This paper aims to help structure the risk landscape associated with large-scale Language Models (LMs). In order to foster advances in responsible innovation, an in-depth understanding of the potential risks posed by these models is needed. A wide range of established and anticipated risks are analysed in detail, drawing on multidisciplinary literature from computer science, linguistics, and social sciences. The paper outlines six specific risk areas: I. Discrimination, Exclusion and Toxicity, II. Information Hazards, III. Misinformation Harms, IV. Malicious Uses, V. Human-Computer Interaction Harms, VI. Automation, Access, and Environmental Harms.
The first risk area discusses fairness and toxicity risks in large-scale language models. This includes four distinct risks: LMs can create unfair discrimination and representational and material harm by perpetuating stereotypes and social biases, i.e. harmful associations of specific traits with social identities. Social norms and categories can exclude or marginalise those who exist outside them. Where a LM perpetuates such norms - e.g. that people called “Max” are “male”, or that “families” always consist of a father, mother and child - such narrow category use can deny or burden identities who differ. Toxic language can incite hate or violence or cause offense. Finally, a LM that performs more poorly for some social groups than others can create harm for disadvantaged groups, for example where such models underpin technologies that affect these groups. These risks stem in large part from choosing training corpora that include harmful language and overrepresent some social identities.
The second risk area includes risks from private data leaks or from LMs correctly inferring private or other sensitive information. These risks stem from private data that is present in the training corpus and from advanced inference capabilities of LMs.

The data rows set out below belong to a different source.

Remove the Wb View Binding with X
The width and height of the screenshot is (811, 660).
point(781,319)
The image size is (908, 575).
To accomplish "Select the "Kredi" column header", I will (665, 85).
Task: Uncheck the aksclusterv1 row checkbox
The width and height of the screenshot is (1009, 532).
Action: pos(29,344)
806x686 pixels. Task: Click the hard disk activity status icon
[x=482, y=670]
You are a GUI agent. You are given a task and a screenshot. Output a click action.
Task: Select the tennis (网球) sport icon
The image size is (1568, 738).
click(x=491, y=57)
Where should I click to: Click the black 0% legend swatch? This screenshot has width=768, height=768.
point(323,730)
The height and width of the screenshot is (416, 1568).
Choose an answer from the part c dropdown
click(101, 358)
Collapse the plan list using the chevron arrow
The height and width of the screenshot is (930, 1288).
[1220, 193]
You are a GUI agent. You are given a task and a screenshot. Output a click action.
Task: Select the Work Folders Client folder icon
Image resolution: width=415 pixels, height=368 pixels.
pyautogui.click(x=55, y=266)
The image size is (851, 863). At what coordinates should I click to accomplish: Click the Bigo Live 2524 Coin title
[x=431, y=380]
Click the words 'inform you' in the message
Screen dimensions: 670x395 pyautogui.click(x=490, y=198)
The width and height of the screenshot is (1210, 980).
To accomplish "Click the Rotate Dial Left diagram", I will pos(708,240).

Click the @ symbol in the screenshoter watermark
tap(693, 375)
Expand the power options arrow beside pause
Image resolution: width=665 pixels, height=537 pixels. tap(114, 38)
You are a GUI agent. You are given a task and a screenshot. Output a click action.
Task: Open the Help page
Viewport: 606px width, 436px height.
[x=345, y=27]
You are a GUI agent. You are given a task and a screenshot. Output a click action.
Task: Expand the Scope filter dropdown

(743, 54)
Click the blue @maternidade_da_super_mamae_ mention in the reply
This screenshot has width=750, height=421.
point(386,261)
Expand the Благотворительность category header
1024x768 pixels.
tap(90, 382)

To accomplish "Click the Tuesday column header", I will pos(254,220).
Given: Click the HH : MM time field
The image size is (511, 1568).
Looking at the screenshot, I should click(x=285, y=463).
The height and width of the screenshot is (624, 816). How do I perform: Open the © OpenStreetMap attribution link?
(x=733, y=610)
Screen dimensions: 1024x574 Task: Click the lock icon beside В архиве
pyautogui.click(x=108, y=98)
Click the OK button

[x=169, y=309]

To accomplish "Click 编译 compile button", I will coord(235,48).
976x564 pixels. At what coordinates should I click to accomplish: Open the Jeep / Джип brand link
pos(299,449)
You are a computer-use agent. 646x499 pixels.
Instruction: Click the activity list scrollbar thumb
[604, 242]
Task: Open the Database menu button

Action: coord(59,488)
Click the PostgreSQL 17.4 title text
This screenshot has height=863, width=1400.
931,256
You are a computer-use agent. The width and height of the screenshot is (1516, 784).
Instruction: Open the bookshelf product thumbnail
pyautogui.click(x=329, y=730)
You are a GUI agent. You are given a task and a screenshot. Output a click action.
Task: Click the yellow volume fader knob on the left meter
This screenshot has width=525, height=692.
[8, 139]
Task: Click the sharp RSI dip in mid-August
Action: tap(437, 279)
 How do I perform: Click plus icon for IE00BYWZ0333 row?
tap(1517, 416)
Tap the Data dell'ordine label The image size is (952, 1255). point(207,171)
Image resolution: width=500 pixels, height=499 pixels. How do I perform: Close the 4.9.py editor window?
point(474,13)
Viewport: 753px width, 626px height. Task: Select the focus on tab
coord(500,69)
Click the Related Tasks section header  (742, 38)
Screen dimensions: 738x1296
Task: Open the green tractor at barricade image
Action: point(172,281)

The third risk area comprises risks associated with LMs providing false or misleading information. This includes the risk of creating less well-informed users and of eroding trust in shared information. Misinformation can cause harm in sensitive domains, such as bad legal or medical advice. Poor or false information may also lead users to perform unethical or illegal actions that they would otherwise not have performed. Misinformation risks stem in part from the processes by which LMs learn to represent language: the underlying statistical methods are not well-positioned to distinguish between factually correct and incorrect information.
The fourth risk area spans risks of users or product developers who try to use LMs to cause harm. This includes using LMs to increase the efficacy of disinformation campaigns, to create personalised scams or fraud at scale, or to develop computer code for viruses or weapon systems.
The fifth risk area focuses on risks from the specific use case of a “conversational agent” that directly interacts with human users. This includes risks from presenting the system as “human-like”, possibly leading users to overestimate its capabilities and use it in unsafe ways. Another risk is that conversation with such agents may create new avenues to manipulate or extract private information from users. LM-based conversational agents may pose risks that are already known from voice assistants, such as perpetuating stereotypes by self-presenting e.g. as “female assistant”. These risks stem in part from LM training objectives underlying such conversational agents and from product design decisions. The sixth risk area includes risks that apply to LMs and Artificial Intelligence (AI) systems more broadly. Training and operating LMs can incur high environmental costs. LM-based applications may benefit some groups more than others and the LMs themselves are inaccessible to many. Lastly, LM-based automation may affect the quality of some jobs and undermine parts of the creative economy. These risks manifest particularly as LMs are widely used in the economy and benefits and risks from LMs are globally unevenly distributed.
In total, we present 21 risks. We then discuss the points of origin of different risks and point to potential risk mitigation approaches. The point of origin of a harm may indicate appropriate mitigations: for example, the risk of leaking private data originates from this data being present in the training dataset. It can be mitigated at the point of origin, by better redaction or curation of training data. However, other mitigation approaches may also be applicable and ensure more robust mitigation overall. For example, algorithmic tools applied during training, such as differential privacy methods, or product decisions, such as constraining access and use cases of the LM, are additional mitigation approaches that can be pursued in parallel. Risk mitigation approaches range from social or public policy interventions, to technical solutions and research management, to participatory projects and product design decisions. Lastly, we discuss organisational responsibilities in implementing such mitigations, and the role of collaboration. Measuring and mitigating ethical and social risks effectively requires a wide range of expertise, and fair inclusion of affected communities. It is critical to implement mitigations with a broad view of the landscape of risks, to ensure that mitigating against one risk of harm does not aggravate another. Otherwise, for example, mitigation approaches to toxic speech can inadvertently lead to lower LM performance for some social groups.
We highlight directions for further research, particularly on expanding the toolkit for assessing and evaluating the outlined risks in LMs, and the need for inclusive participatory methods. Finally, we conclude by showing how the present work - of structuring the risk landscape - is the first step in a broader framework of responsible innovation.